BEGIN

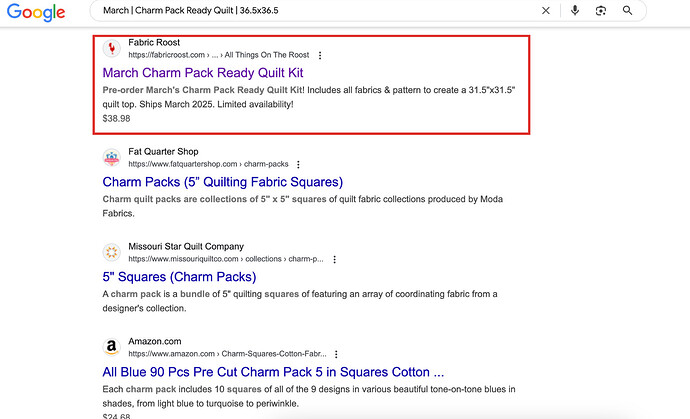Viewport: 690px width, 419px height.
Task: Open options menu for Amazon result
Action: point(336,354)

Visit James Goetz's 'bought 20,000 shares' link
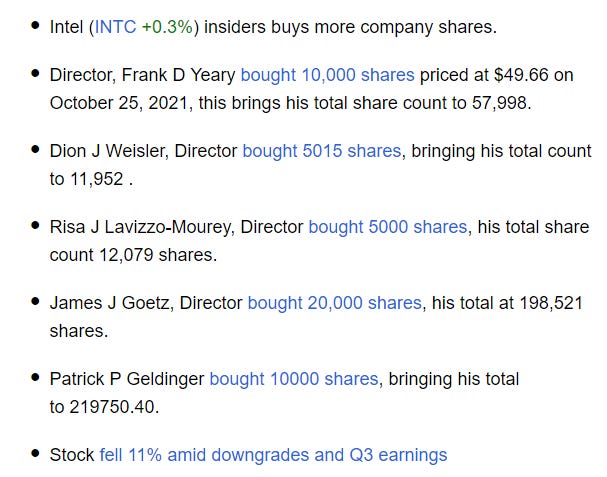click(x=334, y=303)
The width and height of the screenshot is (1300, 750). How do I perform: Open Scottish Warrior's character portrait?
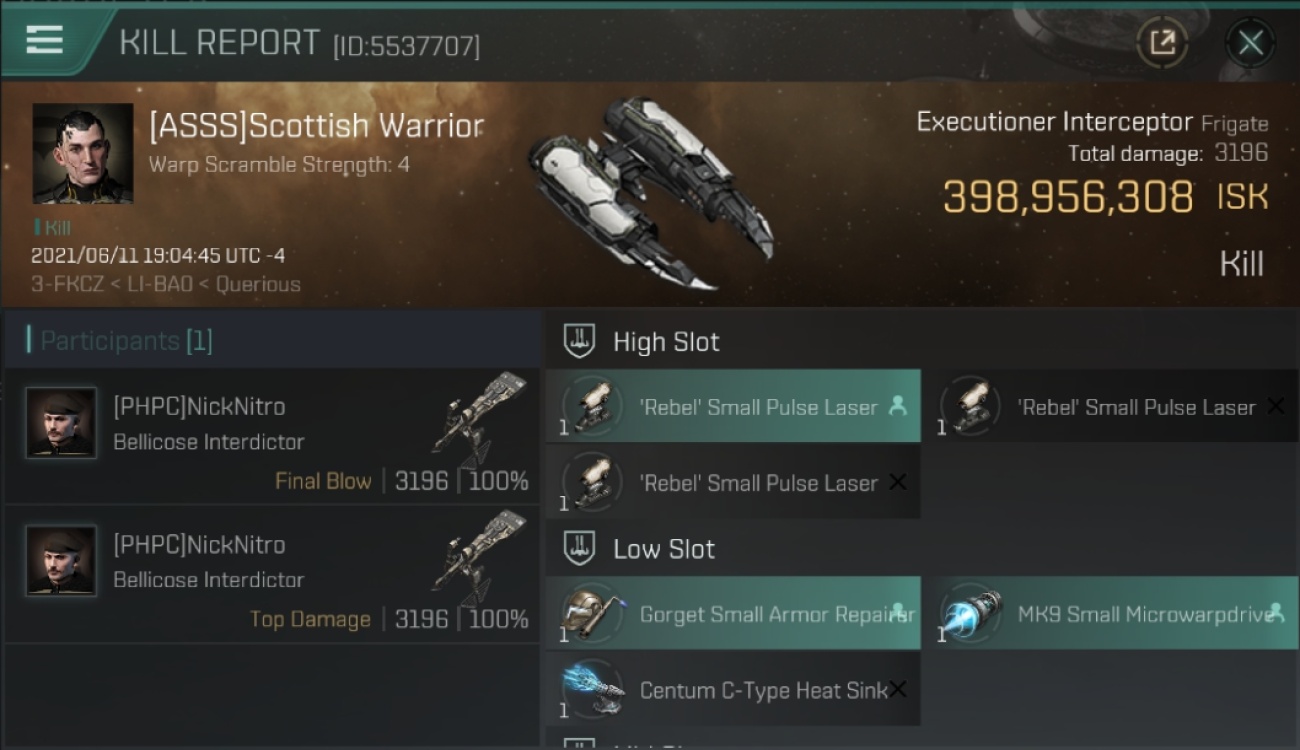tap(82, 153)
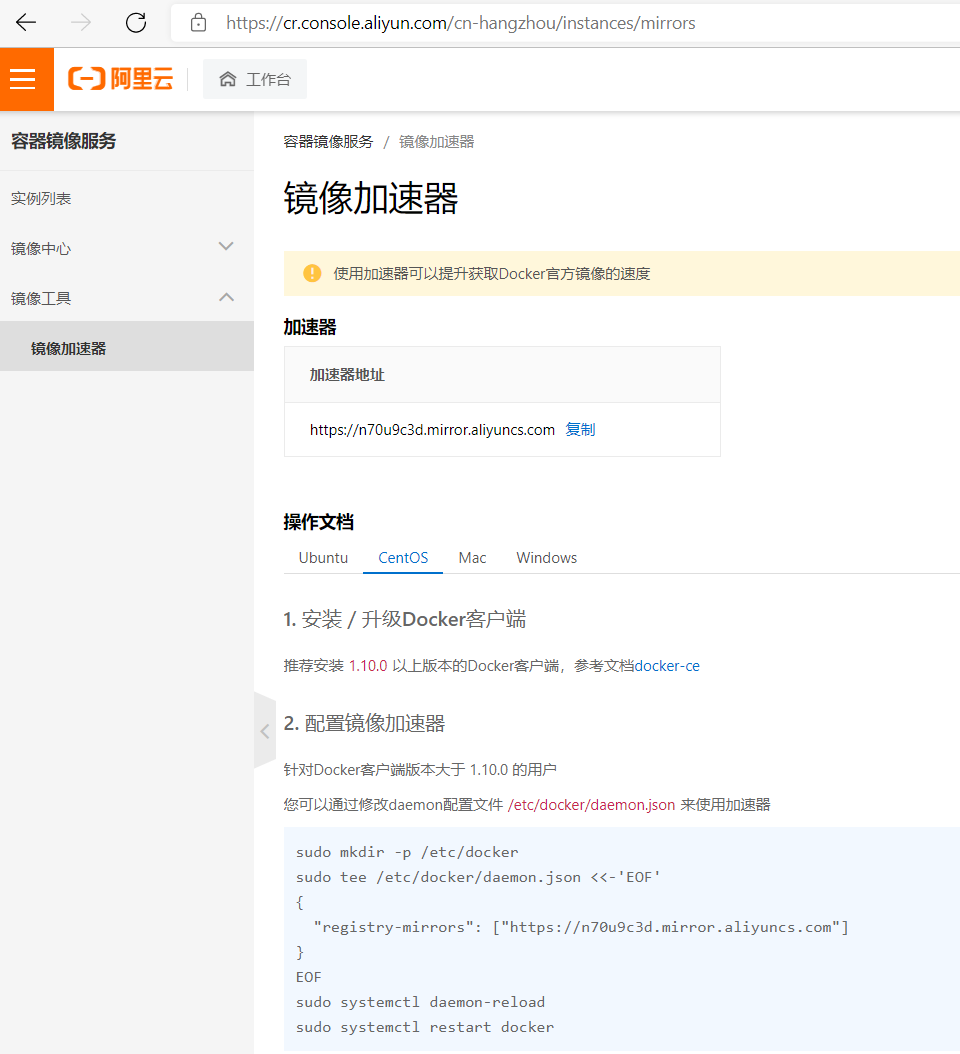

END

WHAT YOU HAVE TO DO |
Output each line of the listing above, word for word, from the one holding "Visit James Goetz's" through the last line, both included; omit the pictures.

EXERCISE OUTPUT |
Visit James Goetz's 'bought 20,000 shares' link
click(x=334, y=303)
The width and height of the screenshot is (1300, 750). How do I perform: Open Scottish Warrior's character portrait?
tap(82, 153)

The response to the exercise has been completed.